Camouflage, Moonlight, and Predation: Key Concepts & Chapter 1 Themes

Interpreting the Kaufman data (camouflage, moonlight, and predation)

• Experimental setup (brief): pairs of mice with light and dark coats released into enclosures with either light-colored or dark-colored soil; an owl watches and the color of the first mouse caught is recorded; if neither is caught within $15\,\text{min}$, the trial is recorded as a zero.
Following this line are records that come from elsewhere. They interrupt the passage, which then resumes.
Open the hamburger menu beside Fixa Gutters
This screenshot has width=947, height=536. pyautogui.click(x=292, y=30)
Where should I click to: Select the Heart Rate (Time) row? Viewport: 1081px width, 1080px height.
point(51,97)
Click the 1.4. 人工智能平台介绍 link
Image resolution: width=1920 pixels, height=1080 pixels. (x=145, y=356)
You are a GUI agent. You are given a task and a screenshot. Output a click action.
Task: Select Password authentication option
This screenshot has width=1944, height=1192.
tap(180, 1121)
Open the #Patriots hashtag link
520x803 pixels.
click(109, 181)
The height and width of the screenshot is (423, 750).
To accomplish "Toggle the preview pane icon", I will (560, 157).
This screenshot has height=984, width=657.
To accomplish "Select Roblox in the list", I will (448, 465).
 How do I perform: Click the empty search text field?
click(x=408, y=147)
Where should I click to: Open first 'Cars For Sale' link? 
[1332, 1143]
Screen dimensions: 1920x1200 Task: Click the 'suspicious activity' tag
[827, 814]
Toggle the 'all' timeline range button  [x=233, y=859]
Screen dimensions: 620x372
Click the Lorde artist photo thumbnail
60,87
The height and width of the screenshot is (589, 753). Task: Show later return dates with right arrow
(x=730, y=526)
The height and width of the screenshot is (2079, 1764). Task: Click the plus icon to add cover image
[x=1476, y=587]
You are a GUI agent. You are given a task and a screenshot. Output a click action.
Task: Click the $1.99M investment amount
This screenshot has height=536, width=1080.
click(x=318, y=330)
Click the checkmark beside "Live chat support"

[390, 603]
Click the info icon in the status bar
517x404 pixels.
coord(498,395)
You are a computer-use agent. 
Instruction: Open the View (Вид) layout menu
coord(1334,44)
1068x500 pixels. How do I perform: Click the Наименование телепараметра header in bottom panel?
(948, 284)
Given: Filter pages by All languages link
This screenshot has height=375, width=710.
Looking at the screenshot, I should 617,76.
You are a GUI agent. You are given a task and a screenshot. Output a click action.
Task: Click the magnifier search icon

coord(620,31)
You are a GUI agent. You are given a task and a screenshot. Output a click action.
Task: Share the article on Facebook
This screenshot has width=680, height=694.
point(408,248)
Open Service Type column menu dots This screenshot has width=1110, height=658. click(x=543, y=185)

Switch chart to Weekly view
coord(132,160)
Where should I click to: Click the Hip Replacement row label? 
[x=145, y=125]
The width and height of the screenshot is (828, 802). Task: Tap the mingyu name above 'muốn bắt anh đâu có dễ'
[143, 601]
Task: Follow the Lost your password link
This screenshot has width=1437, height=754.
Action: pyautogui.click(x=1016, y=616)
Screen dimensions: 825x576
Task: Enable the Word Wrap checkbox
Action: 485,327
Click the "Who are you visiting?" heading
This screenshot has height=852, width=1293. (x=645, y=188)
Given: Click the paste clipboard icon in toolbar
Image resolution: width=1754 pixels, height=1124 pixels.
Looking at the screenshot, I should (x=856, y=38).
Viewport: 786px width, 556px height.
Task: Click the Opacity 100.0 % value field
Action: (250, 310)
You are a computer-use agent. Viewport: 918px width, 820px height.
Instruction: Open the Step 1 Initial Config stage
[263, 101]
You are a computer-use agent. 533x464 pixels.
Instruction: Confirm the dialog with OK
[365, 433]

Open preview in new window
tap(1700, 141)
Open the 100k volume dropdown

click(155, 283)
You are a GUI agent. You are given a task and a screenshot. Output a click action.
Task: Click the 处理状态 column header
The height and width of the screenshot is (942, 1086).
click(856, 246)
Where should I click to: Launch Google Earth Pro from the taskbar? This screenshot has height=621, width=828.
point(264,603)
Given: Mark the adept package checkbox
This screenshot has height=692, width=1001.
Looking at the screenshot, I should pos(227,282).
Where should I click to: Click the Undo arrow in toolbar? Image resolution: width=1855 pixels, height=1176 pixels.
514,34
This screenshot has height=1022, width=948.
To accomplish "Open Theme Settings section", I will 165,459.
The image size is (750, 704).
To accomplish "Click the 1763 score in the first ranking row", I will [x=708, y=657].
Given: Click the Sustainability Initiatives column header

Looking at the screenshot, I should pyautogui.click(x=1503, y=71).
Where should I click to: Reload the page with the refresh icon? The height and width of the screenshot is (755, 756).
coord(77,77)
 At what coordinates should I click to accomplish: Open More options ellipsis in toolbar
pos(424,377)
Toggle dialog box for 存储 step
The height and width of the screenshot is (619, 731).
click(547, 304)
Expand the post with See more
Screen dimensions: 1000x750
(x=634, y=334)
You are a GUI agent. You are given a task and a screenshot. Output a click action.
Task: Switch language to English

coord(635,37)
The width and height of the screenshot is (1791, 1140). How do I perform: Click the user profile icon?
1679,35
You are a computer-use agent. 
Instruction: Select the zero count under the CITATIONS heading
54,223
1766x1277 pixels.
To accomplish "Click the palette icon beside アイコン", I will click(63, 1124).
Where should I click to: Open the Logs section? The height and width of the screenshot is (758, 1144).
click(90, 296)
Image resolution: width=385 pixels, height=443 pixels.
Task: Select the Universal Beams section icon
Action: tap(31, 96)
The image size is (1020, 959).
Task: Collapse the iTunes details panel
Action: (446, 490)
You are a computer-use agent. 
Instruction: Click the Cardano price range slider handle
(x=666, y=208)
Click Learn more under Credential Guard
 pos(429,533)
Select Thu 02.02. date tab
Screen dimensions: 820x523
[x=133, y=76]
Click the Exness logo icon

Trials repeated across soil colors and moonlight conditions.
• Data representation: two panels
  • Graph A: light-colored soil enclosure
  • Graph B: dark-colored soil enclosure
  • In each panel: comparison of light vs dark coat mice under two moonlight conditions (full moon vs no moon)
• Key variables
  • Independent variables (factors tested):
  • Soil color $S\in{\text{Light},\text{Dark}}$
  • Moonlight $M\in{\text{Full moon},\text{No moon}}$
  • Coat color $C\in{\text{Light},\text{Dark}}$
  • Dependent variable (response): number of mice caught, $N=\text{Number of mice caught}$
• Which axis carries which variable
  • Independent variables are along the x-axis (moonlight condition) and via panel differences (soil color)
  • Dependent variable is on the y-axis (number of mice caught)
• Quick interpretation approach (what to look for)
  • Compare dark vs light coat within the same soil color and moonlight condition to see camouflage effect
  • Compare across soil colors to see how background color influences predation
  • Compare moonlight conditions to assess how illumination modifies the camouflage effect
• Conceptual expectations (high level)
  • Predation tends to be higher when coat color contrasts with soil color
  • Moonlight changes visibility and can amplify or reduce the camouflage effect depending on the color-background pairing
• How to answer the exam questions (outline)
  • Identify independent vs dependent variables for each question
  • Use panel (soil color) as a separate condition, and moonlight as another axis; coat color is a within-condition comparison
  • Infer which combinations yield higher or lower predation by comparing the bars within each panel
• Equations and notation recap
  • Independent variables: $S\in{\text{Light},\text{Dark}},\quad M\in{\text{Full Moon},\text{No Moon}},\quad C\in{\text{Light},\text{Dark}}$
  • Dependent variable: $N=\text{Number of mice caught}$

Data interpretation concepts (general)

• Variables and axes: identify which factors are tested, which are observed outcomes
• Interaction effects: look for scenarios where the effect of one variable depends on another (e.g., coat color x soil color x moonlight)
• Synthesis: combine across both graphs to estimate overall predation patterns under moonlight vs no moon

Science, Technology, and Society (high-level ideas from Chapter 1)

• Science vs technology
  • Science aims to understand natural phenomena; technology aims to apply knowledge for practical purposes
  • Scientists describe discoveries; engineers describe inventions; both are interdependent
• Impact of science and technology on society
  • The powerful outcomes often arise from basic research applied later in technology
  • Ethical and societal questions accompany new technologies (e.g., DNA testing, privacy, consent)
• Diversity in science
  • Historically underrepresented groups; progress toward gender and minority representation has improved but gaps remain
  • Diverse perspectives strengthen scientific progress
• Practical example: DNA technology and forensics
  • DNA analysis can solve real cases (e.g., misconviction overturned) and enables advances in medicine, agriculture, and forensics
  • Raises ethical questions about testing, voluntary vs mandatory use, and access to information

Concept Check (from the text)

• 1) How does science differ from technology? (Key point: science seeks understanding; technology seeks application.)
• 2) Evolutionary connection example (Sickle-cell and malaria):
  • The sickle-cell gene is more common in sub-Saharan Africa due to its malaria-protective advantage; in the U.S., the gene is less common but still present. An evolutionary explanation involves differential fitness depending on malaria prevalence and heterozygote advantage; this showcases how genetics and environment drive population variation.